The successful upload confirmed that:
- the board could be powered correctly
- the microcontroller could be recognized and programmed
- the board was functional as a development board
Here is a video:
Programming
I used Arduino IDE to upload a test program to the board.
static const int PIN_R = D1;
static const int PIN_G = D3;
static const int PIN_B = D5;
static const int PIN_BTN = D7;
static const int PIN_BUZ = D9;
static const bool COMMON_ANODE = true;
static const int GREEN_PERCENT = 20;
static const unsigned long DEBOUNCE_MS = 40;
static const int LED_SHOW_MS = 500;
enum ColorChoice { RED, BLUE, GREEN };
int driveLevel(bool on) {
return COMMON_ANODE ? (on ? LOW : HIGH) : (on ? HIGH : LOW);
}
void setRGB(bool r, bool g, bool b) {
digitalWrite(PIN_R, driveLevel(r));
digitalWrite(PIN_G, driveLevel(g));
digitalWrite(PIN_B, driveLevel(b));
}
void turnOffRGB() {
setRGB(false, false, false);
}
ColorChoice weightedRandomColor() {
int x = random(100);
if (x < GREEN_PERCENT) return GREEN;
return (random(2) == 0) ? RED : BLUE;
}
void losingSound() {
tone(PIN_BUZ, 700, 120);
delay(140);
tone(PIN_BUZ, 500, 180);
delay(220);
noTone(PIN_BUZ);
}
void winningSound() {
tone(PIN_BUZ, 700, 120);
delay(140);
tone(PIN_BUZ, 1000, 120);
delay(140);
tone(PIN_BUZ, 1400, 150);
delay(170);
tone(PIN_BUZ, 1800, 220);
delay(250);
noTone(PIN_BUZ);
}
void doEvent() {
ColorChoice c = weightedRandomColor();
if (c == RED) {
Serial.println("RED - lose");
setRGB(true, false, false);
losingSound();
}
else if (c == BLUE) {
Serial.println("BLUE - lose");
setRGB(false, false, true);
losingSound();
}
else {
Serial.println("GREEN - WIN!");
setRGB(false, true, false);
winningSound();
}
delay(LED_SHOW_MS);
turnOffRGB();
}
void setup() {
Serial.begin(115200);
delay(300);
pinMode(PIN_R, OUTPUT);
pinMode(PIN_G, OUTPUT);
pinMode(PIN_B, OUTPUT);
pinMode(PIN_BTN, INPUT_PULLUP);
pinMode(PIN_BUZ, OUTPUT);
turnOffRGB();
digitalWrite(PIN_BUZ, LOW);
randomSeed((uint32_t)esp_random());
Serial.println("System ready.");
Serial.println("Press the button.");
}
void loop() {
static int lastReading = HIGH;
static int stableState = HIGH;
static unsigned long lastChange = 0;
int reading = digitalRead(PIN_BTN);
if (reading != lastReading) {
lastChange = millis();
lastReading = reading;
}
if (millis() - lastChange > DEBOUNCE_MS) {
if (stableState != reading) {
stableState = reading;
if (stableState == LOW) {
Serial.println("Button pressed");
doEvent();
}
}
}
}
Reflection
This week helped me understand the full workflow of electronics production from design output to final testing.

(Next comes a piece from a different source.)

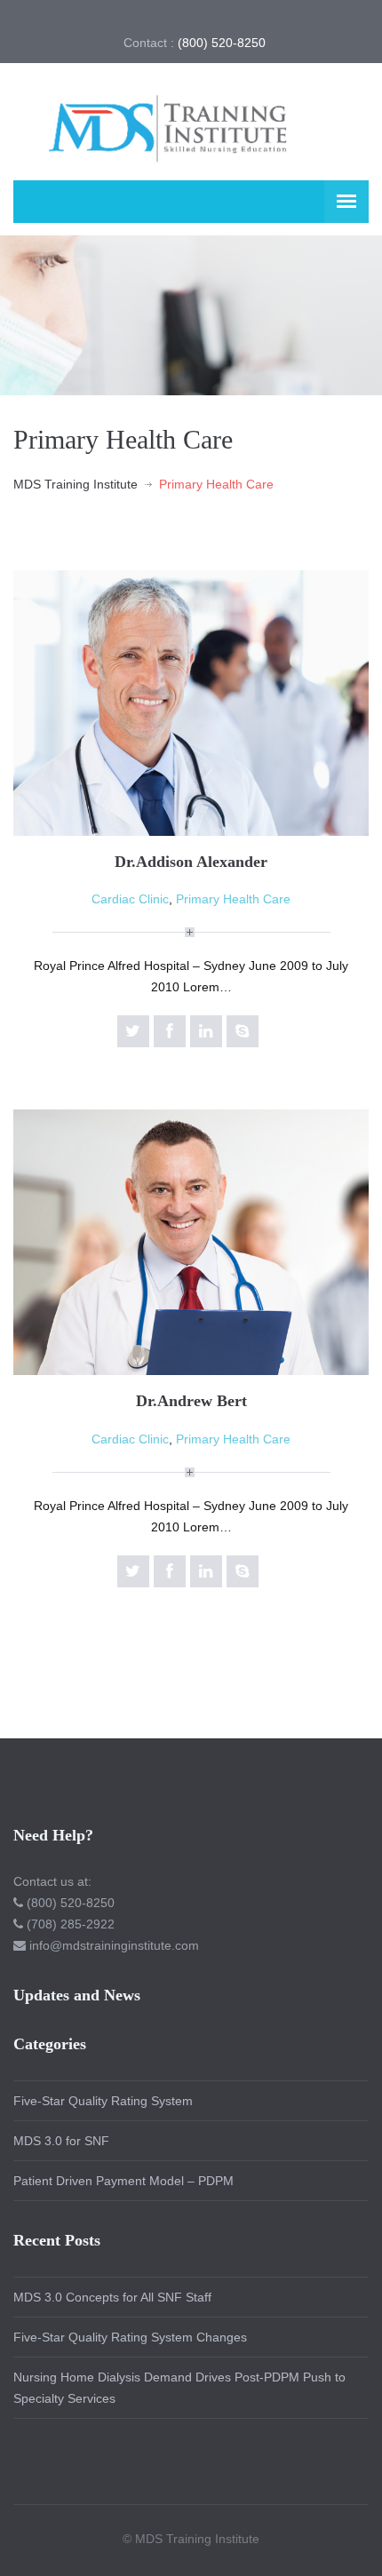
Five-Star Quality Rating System (103, 2101)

Important things I learned:
- machine working area must be considered before milling
- file preparation strongly affects whether Mods reads the traces and outline correctly
- jogging height is important for safe tool movement
- origin setup must be precise
- continuity testing saves time before soldering
- a successful upload is an important proof that the board is functional
Overall, this week gave me a much better understanding of how PCB production works in practice and how small setup mistakes can affect the final result.